We have quite a full house, with me, captain (no 2), another member (no 3), my colleague, and also the best player from nearby town, along with others.
I played all of the above except my colleague.

I have been a bit more slack with the gym work (used to go at least 3 times a week, but last few weeks probably only twice a week + TT, which does not help with the super cold weather).

I beat cap and the no 3 player, and then I play the best player from nearby town. That player from nearby town is the one that was in the finals of our comp last month. He has been playing me more often last few weeks and tonight he beat me. My forehand was not working. I was unable to loop backspin balls consistently with it, and I can think of several reasons to blame (such as cold weather making my hands very cold, last match of the day so I am more tired and less focused, too focused on backhand and neglecting the fh), but none than myself that I need more practice to get the feeling back. Even before the match, in the warm up, I didn't feel I had it in the forehand loop feeling. A bit also to do with the mentality, I think normally in a match, I would try to calm myself down, but today I was quite negative about it all. I lost first set, then I got 3 sets back, but then I lost 3 sets after. The last set was 12-10 I lost.

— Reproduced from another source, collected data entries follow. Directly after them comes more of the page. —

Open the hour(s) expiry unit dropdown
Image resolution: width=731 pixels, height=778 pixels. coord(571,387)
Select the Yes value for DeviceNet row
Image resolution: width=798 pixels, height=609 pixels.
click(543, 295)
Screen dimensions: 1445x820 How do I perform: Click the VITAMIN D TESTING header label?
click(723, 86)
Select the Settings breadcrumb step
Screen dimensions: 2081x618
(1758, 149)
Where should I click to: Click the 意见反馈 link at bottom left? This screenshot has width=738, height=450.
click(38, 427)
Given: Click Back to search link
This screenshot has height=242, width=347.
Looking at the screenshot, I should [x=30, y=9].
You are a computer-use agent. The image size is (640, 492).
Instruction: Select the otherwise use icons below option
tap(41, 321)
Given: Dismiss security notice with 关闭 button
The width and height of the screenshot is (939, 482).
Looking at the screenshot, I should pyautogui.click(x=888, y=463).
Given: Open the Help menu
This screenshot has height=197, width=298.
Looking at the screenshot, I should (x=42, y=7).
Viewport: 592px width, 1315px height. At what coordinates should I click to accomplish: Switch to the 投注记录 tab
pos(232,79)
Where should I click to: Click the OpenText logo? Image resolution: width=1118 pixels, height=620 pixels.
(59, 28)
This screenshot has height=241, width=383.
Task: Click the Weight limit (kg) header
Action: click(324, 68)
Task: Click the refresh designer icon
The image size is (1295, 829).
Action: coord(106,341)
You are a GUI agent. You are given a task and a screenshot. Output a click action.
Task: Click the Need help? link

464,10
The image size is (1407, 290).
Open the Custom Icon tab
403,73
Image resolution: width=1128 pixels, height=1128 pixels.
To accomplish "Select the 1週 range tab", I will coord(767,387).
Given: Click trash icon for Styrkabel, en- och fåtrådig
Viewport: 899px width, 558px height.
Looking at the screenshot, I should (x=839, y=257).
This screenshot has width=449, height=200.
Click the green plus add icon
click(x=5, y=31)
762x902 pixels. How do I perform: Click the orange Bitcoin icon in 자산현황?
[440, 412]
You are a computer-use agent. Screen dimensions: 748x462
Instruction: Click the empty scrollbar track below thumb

His serves were mostly short topspin or super weak backspin, so I had to banana flick alot, and I am not getting bad results with it, but when I am not flicking, I push and then the ball pops up. I need to figure out better ways to deal with it, as even though it is good to flick, when I feel more tired, the flick % goes down. His serves are quite low, so even when I flick, it wasn't like an easy one, good thing is there is usually not much backspin. He also does the reverse spin short serve with the shovel action and I don't feel as comfortable receiving those than usual topspin serves. I still flick and it goes on but I am more scared of oit. Maybe I just need to go for it and not be scared?
I am just missing so much fh loops it is sad. I wonder if it is because I am prioritising my bh so it changes the way I stand.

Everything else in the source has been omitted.